Uma entrevista do portal AECWeb identifica a origem desse problema ainda na universidade porque a maioria dos cursos de engenharia não ensina a planejar.

De acordo com o professor Eduardo Linhares Qualharini da UFRJ (Universidade Federal do Rio de Janeiro) o gestor de projetos deve ser pró-ativo e estudioso, ter visão de futuro, ter a mente aberta para rever conceitos, abrir mão dos modismos e aprender sempre, adotando soluções construtivas que evitem desperdícios.

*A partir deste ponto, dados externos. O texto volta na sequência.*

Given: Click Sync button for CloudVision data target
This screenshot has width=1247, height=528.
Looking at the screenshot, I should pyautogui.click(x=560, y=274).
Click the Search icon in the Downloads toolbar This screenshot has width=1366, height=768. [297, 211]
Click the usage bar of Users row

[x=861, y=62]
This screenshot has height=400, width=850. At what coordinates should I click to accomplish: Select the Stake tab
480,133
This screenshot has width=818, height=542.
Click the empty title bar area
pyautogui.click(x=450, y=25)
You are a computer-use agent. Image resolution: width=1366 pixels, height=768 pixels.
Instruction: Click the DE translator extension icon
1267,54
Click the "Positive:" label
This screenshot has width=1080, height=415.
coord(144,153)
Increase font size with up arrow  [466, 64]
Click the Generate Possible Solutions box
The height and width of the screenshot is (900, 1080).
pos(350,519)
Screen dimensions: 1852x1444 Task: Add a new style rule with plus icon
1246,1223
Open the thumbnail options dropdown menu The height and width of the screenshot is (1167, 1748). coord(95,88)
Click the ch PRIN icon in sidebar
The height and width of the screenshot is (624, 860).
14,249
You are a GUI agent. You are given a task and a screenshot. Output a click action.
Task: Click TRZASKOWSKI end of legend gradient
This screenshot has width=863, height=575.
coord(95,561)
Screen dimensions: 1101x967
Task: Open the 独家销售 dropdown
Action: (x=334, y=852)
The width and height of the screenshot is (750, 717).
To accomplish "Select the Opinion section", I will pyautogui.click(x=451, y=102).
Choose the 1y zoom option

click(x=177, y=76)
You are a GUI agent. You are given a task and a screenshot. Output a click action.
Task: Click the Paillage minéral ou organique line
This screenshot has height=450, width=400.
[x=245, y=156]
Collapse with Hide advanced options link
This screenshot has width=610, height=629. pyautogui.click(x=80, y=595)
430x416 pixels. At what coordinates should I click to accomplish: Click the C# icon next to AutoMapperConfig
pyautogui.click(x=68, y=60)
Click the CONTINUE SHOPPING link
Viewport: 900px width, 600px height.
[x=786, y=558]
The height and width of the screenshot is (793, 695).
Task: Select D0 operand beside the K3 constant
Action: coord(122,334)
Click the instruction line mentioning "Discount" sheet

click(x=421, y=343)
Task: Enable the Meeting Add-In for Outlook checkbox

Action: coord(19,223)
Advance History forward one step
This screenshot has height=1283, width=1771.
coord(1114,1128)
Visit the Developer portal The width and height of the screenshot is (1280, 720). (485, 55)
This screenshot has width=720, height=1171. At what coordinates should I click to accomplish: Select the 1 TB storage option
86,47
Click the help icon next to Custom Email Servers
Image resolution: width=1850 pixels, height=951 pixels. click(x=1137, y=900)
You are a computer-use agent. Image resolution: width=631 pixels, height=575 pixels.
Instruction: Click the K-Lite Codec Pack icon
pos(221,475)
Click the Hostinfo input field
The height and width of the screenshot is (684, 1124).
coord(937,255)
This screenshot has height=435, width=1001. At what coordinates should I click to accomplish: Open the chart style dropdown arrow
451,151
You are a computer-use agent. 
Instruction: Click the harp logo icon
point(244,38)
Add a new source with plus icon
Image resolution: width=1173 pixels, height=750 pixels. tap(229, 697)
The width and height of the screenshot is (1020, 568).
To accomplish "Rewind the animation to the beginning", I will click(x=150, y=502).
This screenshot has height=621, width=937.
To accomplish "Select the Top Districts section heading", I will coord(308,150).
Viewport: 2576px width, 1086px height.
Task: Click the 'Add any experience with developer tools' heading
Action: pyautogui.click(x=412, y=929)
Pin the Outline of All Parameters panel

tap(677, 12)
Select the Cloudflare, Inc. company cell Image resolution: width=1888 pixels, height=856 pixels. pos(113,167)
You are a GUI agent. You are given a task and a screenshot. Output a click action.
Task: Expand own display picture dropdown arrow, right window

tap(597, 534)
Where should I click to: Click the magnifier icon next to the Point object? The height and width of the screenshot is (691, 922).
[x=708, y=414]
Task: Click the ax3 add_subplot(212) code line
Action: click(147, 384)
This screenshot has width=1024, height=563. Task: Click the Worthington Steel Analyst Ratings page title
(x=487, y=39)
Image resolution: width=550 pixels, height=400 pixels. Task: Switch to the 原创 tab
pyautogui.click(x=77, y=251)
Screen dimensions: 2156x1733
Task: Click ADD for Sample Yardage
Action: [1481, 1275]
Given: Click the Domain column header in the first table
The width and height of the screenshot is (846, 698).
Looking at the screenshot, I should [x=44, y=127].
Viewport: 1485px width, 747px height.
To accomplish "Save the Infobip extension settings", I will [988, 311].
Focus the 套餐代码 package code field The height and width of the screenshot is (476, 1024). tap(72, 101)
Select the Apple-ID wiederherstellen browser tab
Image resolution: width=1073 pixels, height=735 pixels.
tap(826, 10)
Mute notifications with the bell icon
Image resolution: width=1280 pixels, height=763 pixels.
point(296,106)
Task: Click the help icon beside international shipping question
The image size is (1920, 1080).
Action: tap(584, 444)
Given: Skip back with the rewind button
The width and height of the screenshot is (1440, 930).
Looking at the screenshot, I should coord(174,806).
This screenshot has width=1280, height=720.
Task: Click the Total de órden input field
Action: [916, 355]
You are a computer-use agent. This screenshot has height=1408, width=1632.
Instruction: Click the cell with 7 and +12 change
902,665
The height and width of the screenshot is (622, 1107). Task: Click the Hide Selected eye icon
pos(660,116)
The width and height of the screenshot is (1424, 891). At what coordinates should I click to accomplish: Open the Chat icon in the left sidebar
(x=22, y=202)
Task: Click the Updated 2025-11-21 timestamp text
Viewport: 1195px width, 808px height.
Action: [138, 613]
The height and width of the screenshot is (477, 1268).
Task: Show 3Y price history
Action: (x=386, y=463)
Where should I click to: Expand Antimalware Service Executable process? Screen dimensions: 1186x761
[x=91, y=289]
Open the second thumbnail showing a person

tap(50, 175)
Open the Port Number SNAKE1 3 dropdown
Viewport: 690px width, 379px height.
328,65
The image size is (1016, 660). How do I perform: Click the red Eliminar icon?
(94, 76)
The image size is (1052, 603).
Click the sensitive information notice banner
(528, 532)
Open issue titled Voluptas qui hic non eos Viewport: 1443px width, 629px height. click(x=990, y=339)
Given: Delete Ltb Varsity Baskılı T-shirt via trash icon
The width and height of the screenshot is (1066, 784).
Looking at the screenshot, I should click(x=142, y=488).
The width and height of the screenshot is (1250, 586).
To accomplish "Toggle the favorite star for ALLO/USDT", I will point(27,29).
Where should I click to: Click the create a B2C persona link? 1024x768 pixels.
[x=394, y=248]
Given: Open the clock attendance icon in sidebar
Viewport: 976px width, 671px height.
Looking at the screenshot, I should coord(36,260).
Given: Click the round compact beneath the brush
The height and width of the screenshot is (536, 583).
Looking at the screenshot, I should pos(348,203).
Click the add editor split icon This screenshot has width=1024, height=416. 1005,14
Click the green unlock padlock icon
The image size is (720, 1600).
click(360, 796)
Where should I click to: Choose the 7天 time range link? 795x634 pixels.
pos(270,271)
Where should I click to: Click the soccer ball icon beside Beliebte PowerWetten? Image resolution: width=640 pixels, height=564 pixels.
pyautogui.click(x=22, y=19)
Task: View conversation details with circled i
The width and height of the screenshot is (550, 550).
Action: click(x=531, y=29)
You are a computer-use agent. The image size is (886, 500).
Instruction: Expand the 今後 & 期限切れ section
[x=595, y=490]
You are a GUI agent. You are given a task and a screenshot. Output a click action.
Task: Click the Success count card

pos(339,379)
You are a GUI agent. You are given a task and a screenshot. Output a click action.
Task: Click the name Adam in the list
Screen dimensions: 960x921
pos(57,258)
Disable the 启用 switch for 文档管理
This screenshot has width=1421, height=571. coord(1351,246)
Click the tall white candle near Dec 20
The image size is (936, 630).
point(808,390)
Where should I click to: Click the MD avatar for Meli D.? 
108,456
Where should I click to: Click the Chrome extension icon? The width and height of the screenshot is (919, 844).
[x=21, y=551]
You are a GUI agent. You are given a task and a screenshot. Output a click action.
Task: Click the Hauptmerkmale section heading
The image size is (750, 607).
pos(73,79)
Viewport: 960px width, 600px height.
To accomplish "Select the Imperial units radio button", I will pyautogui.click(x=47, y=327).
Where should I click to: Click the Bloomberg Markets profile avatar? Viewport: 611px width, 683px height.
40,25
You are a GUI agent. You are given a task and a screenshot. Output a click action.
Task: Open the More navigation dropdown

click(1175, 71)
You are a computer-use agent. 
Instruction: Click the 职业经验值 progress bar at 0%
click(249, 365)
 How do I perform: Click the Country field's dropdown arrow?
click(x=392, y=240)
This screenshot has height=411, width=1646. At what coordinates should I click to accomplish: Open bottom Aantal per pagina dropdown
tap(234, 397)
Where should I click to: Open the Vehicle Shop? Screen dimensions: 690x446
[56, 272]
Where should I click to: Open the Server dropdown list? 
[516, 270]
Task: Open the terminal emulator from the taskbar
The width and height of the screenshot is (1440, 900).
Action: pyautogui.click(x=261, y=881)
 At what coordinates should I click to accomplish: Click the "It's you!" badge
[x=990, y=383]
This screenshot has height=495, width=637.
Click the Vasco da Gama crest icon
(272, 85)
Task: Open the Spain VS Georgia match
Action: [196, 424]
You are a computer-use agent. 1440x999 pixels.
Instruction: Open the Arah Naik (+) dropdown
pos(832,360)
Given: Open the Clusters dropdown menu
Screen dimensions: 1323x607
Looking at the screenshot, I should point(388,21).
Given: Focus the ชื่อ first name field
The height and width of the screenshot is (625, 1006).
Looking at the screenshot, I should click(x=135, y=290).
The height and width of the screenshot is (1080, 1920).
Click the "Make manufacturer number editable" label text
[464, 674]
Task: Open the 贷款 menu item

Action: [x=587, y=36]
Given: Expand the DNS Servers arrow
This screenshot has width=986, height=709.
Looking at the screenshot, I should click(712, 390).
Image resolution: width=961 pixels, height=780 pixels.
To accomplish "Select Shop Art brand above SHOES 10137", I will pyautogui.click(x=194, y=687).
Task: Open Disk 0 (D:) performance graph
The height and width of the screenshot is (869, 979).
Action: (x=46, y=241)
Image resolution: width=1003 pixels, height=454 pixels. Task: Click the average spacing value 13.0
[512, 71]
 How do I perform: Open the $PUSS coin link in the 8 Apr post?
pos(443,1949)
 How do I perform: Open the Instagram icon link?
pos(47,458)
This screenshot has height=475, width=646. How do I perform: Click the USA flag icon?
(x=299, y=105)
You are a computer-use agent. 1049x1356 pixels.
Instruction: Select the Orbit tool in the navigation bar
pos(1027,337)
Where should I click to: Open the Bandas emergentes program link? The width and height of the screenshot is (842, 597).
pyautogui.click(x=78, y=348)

Qualharini afirma que os profissionais da construção civil têm a característica de fazer tudo de maneira empírica e que, na maioria dos casos, não existe gestão do conhecimento. Para ele, é incomum o registro de informações sobre desenvolvimento das obras, seus problemas e soluções. “Normalmente, as escolas de engenharia ensinam cálculos, a pensar nas estruturas, a fazer e entregar a obra pronta, mas não mostram como fazer”.

Segundo o professor “Antigamente, para cada quatro prédios construídos um era jogado fora. Hoje, as estatísticas ainda não estão concluídas, mas estima-se que a cada três prédios um é descartado. Já melhorou, mas no Japão, cada edifício construído tem um desperdício de apenas 15% e nos EUA 20%. Temos muito que evoluir. Nosso gerenciamento ainda está engatinhando comparado a eles”, critica.

Desta forma o planejamento pode ser a base para essa racionalização do processo de construção. O redirecionamento de condutas e ações de controle resulta no aumento na eficácia e na efetividade das ações para concretização de obras públicas com qualidade evitando-se o desperdício. Além disso tudo, ainda é um meio de se evitar a corrupção e os desvios porque o gestor executará exatamente de acordo com o projeto, respondendo à responsabilidades de acordo com o que está assinado.